Learn more about the lymphatics of the urinary organs by checking the study unit and custom quiz below!
Reproductive organs
Reproduction is essential for the survival of the human species because it involves the generation of new offspring and passing on our genes to future generations. The male reproductive system consists of several anatomical parts, some of which are internal while others are external. They are outlined in the following table, together with their lymphatic drainage.
Testes & Epididymis |
Right testis: right lumbar (paracaval) lymph nodes Left testis: left lumbar (paraaortic) lymph nodes |
Ductus deferens, Ejaculatory ducts, Seminal vesicles, Bulbourethral glands, Prostate gland | Internal and external iliac lymph nodes |
Penis |
Skin: superficial inguinal lymph nodes Glans penis & corpora cavernosa: superficial inguinal, deep inguinal and external iliac lymph nodes |
Scrotum | Superficial inguinal lymph nodes |
The female reproductive system has similar functions to its male counterpart, however it is more complex due to the necessity of accommodating a developing fetus. It is also associated with an intricate hormonal menstrual cycle that induces significant physiological and local anatomical changes within the body. The lymphatics of each specific part are outlined below:
Ovaries | Right and left lumbar lymph nodes |
Fallopian tubes | Right/Left lumbar and internal iliac lymph nodes |
Uterus |
Fundus: lumbar and superficial inguinal lymph nodes Body: external iliac lymph nodes Cervix: internal iliac and sacral lymph nodes |
Vagina |
Superior part: internal and external iliac lymph nodes Middle part: internal iliac lymph nodes Inferior part: sacral and common iliac lymph nodes External orifice: superficial inguinal lymph nodes |
Vulva (external female genitalia) | Superficial and deep inguinal lymph nodes |
Learn more about the lymphatics of the male genitalia with the study unit below, and then quiz yourself to see how well you retained!
Clinical information
Normal and healthy lymph nodes have a diameter less than 1 cm. Although they may be larger in adolescents and children, a lymph node greater than 1 cm in diameter is considered lymphadenopathy. This condition can be localized, involving only a few lymph nodes in a respective area, or generalized, which is a frequent sign of a systemic disease.

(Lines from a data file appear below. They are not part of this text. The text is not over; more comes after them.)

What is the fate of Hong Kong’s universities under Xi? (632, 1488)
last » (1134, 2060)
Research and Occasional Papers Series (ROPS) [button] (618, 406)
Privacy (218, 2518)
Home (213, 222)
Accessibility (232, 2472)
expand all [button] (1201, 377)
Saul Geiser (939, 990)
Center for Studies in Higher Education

When discovering a local lymphadenopathy it is important to take a thorough patient history, focusing on constitutional symptoms like fever, weight loss, and night sweats which often indicate a serious pathology. Then, the location, size, shape, consistency, mobility, tenderness, regularity, skin changes, and elevation of the lymph node should be examined. Generally speaking, a painless, fixed, irregular, and hard nodule raises the suspicion of malignancy. The main abdominopelvic lymph nodes that can be palpated are the inguinal ones, but in case of abdominal or pelvic carcinomas, a left supraclavicular lymph node enlargement (Virchow-Troisier sign) is possible.